EconCat88 resurfaces with harsh new videos

Critic continues to show seedier sides of Toledo

12/6/2013
BY TOM TROY
BLADE STAFF WRITER

EconCat88 is back at work with several new videos, one featuring him apparently trespassing in a vacant downtown hotel and another taunting a critic of his unflattering videos to buy a boarded-up house in North Toledo and move there.

The male narrator of four new videos posted on YouTube that last as long as 10 minutes remains anonymous as he has been in dozens of other similar videos pointing out the seediest parts of Toledo.

EconCat88 refused again Thursday to respond to an email or a phone call. The Blade believes it knows the identity of EconCat88 based on tips received after the first of several articles ran on Nov. 24. The Blade has knocked on the door of his residence, a plain bungalow off Dorr Street near the University of Toledo, not much different from many of the houses that sweep before his camera as he drives around North Toledo making caustic comments.
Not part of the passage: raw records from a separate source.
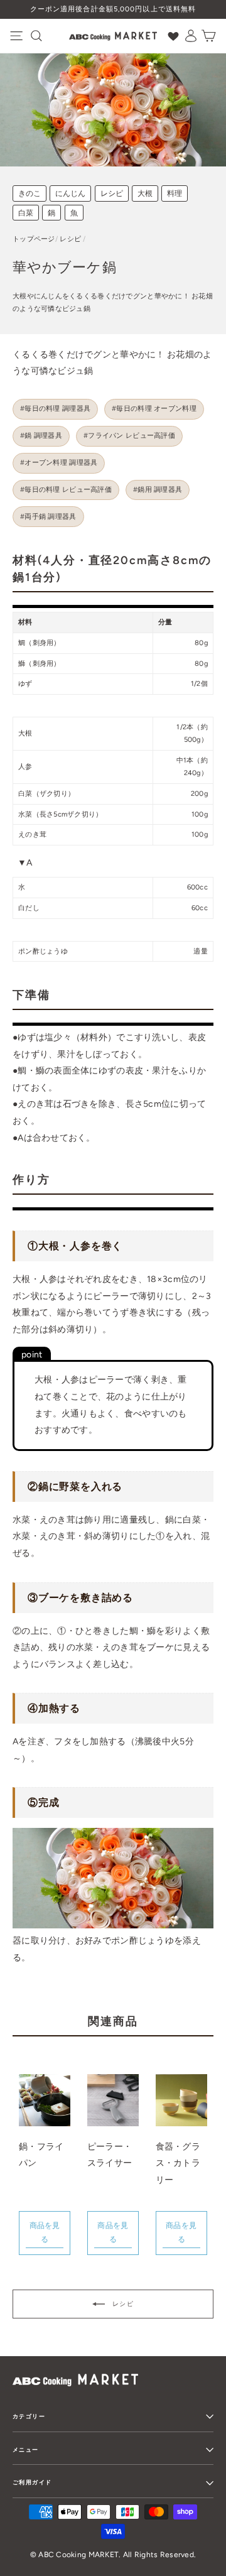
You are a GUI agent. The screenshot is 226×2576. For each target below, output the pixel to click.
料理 (174, 193)
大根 (145, 193)
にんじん (70, 193)
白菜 (25, 213)
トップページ (34, 239)
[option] (113, 9)
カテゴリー (29, 2416)
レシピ (111, 193)
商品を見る (45, 2232)
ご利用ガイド (32, 2482)
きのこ (29, 193)
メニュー (26, 2449)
In one new 10-minute piece, EconCat88 and a friend venture into the Park Hotel, an abandoned transient hotel and restaurant near the Amtrak station in Toledo’s Old South End.

“The point of this video is these downtown-homers keeping talking about how great everything is downtown. This is not much more than a good shout from downtown, yet not a peep about this from the newspaper. Not a peep about this from the folks in the Warehouse District and all the various homers throughout Toledo,” EconCat88 says.

As he prowls the building with a friend, he repeatedly calls out to anyone who might be inside. “If you’re up here, we’re harmless, just announce yourself so we don’t get surprised by your presence. That probably won’t end well for you,” he says.

While driving on Page Street in North Toledo on a Sunday morning, a neighborhood he’s featured before because of its many vacant lots and boarded-up houses, EconCat88 criticizes those who have criticized him for excessive negativity after several Blade stories about the series of videos.

He called out a woman from Sylvania Township, who wrote in a letter to the editor chastising The Blade for devoting an article to EconCat88’s extensive library of negative portrayals of Toledo.

Nancy Ankney of Sylvania Township wrote that: “Toledo does not need this negativity. Because the critic exists and has made videos, that doesn’t rationalize the high exposure that you have given him.”

A ruffled EconCat88 accused the critic of contributing to Toledo’s decay by moving to the suburbs.

“There was some lady from Sylvania Township that had plenty to say about the negativity of my videos, and I find it somewhat ironic that somebody from Sylvania Township would have anything to say about Toledo, because frankly, all you folks that have ran to the suburbs over the last 30-40 years, you’re actually as responsible for these problems as anybody,” EconCat88 said as he drove along.

He challenges her, “Why don’t you come down here, buy one of these dumpy houses, refurbish it, move into it, and put Toledo back on the path to whatever your version of recovery is?”

As he’s driving, the narrator points to a house he speculates his critic could buy for $400, even though the real estate sign says $9,000.

Ms. Ankney could not be reached for comment.

During the video taken inside the Park Hotel, EconCat88 called on Blade writers Nolan Rosen-krans and Tom Troy to write articles about the establishment.

Every room and hallway is smeared with graffiti. Windows and sinks are broken. Paint peels on walls and ceilings. EconCat88 can’t seem to decide whether it’s a historic gem or “at the tear-down stage,” as he says at one point.

It’s also hard to tell whether EconCat88 is motivated by compassion for the poor, nostalgia for Toledo of a bygone day, or hostility toward “Toledo homers” who seek to conceal the seedier reality of Toledo.

“This is the Toledo that a lot of folks don’t want to admit exists, and I know it does exist, and that’s what these videos are about, to show everyone else it exists. You know what’s a shame. This place probably provided a lot of shelter for folks that just couldn’t afford otherwise, seniors or retirees that don’t have much income, just the working poor. They don’t want to talk about that. They all think everybody lives in yuppieville, and that’s not reality," EconCat88 says.

The old hotel at 201 Knapp St. is owned by Vincent and Teresa Porter of Maumee, according to the Lucas County Auditor’s Web site. They bought it in 2007 for $137,500, along with two adjacent buildings. They could not be reached for comment. Across a parking lot is the Martin Luther King, Jr., Plaza, which houses the Amtrak station and the offices of the Toledo Metropolitan Area Council of Governments.

The video makes it appear to have been easily accessed through two unsecured doors.

The hotel’s streetfront bar-restaurant was open as recently as 2008 under the name Club Prestige.

The Blade reported in 2001 that the 92-room hotel was being shut down and sold because the owner could not afford to repair a broken boiler.

Constructed in 1909, the three-story brick hotel served for more than half a century as a temporary home for train crews and passengers who wanted a day or two away from the rails.

The Blade published a photo of the building and its ghostly sign, “Park Hotel Rooms Day Week,” in a Toledo Magazine photo feature in 2011.